On the other hand, I wouldn't get too excited by all this because I anticipate (upon reading the opinion) that the Court will split the baby and conclude, improperly, that both the Tumor and the States may engage in "reasonable" gun restrictions (as I have predicted here before), another dishwatery dodge that will manufacture work for attorneys for decades to come. In truth, the Tumor has no enumerated power to restrict private gun ownership, and the Second Amendment is merely an exclamation point that requires no real handwringing. The States may indeed restrict private gun ownership because -- drumroll -- nothing in the Constitution prohibits them from doing so. This clear distinction between federal and State power is unlikely to survive the modern Court's meatgrinder, but I'd love to be proven wrong.
By the way, four Justices feel that the Tumor may indeed restrict private gun ownership, a viewpoint that lays bare their total disconnect from the plain meaning and purpose behind the constitutional design.
UPDATE -- House Speaker Nancy Pelosi has telegraphed her intention to wriggle through the unfortunate (and thoroughly-predictable) gaps in the Supreme Court's opinion, promising that the District of Columbia will pursue "less pervasive" restrictions on handguns. Constitutional clarity earns another nail in its coffin.
UPDATE II -- Steve Kinsella over at lewrockwell.com provides a pretty good analysis of the Supreme Court's ruling. His take mostly parallels my own, especially the phrase "exclamation point" to describe the purpose of the Second Amendment as a mere reminder of enumerated federal powers. I'm not sure, however, about his assertion that the District of Columbia should be regarded as the equivalent of a State, i.e., an entity wielding presumptive legislative power to whom the Bill of Rights does not apply. After all, it is the federal Congress that is charged with the District's ultimate governance, suggesting that the doctrine of enumerated federal powers applies there as well. I'll have to follow up on that to figure out the answer, but the main point here is that I once again predicted exactly how the modern Supreme Court would handle this: badly.
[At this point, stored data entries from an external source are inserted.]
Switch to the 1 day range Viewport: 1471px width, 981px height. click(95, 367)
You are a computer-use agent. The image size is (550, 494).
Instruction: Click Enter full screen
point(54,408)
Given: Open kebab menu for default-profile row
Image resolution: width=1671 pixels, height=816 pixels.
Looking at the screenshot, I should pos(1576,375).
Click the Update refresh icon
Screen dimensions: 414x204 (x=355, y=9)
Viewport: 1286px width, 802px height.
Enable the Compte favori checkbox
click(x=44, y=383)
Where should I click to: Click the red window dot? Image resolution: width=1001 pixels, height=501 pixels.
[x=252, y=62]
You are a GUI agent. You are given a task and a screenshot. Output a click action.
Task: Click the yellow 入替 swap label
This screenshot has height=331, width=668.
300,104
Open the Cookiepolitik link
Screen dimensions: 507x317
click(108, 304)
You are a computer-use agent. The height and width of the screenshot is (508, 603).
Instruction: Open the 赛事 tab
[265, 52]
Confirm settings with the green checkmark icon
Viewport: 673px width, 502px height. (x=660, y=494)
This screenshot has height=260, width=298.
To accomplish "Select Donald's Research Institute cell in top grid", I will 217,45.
Stay tuned for a raft of nauseating federal lawsuits intent on stripping States of even more of their authority, all under the guise of the Fourteenth Amendment, and all with the participation of "conservatives" who fail to see that they are . . . shooting themselves in the foot.
UPDATE III -- It looks as though Steve Kinsella -- one of the few attorneys in the entire country who displays an understanding of the nature and purpose of the Constitution -- has received some harsh criticism from "libertarian" quarters on this last outing. I place "libertarian" in quotes because the critic in question advocates using federal power vis-a-vis the Fourteenth Amendment to micromanage States on a perpetual basis, which completely undermines the necessary mechanisms of liberty. Like their "conservative" brethren, too many "libertarians" are so eager to achieve their objectives that they will sacrifice any constitutional principle to do so, never grasping that this is both hypocritical and harmful.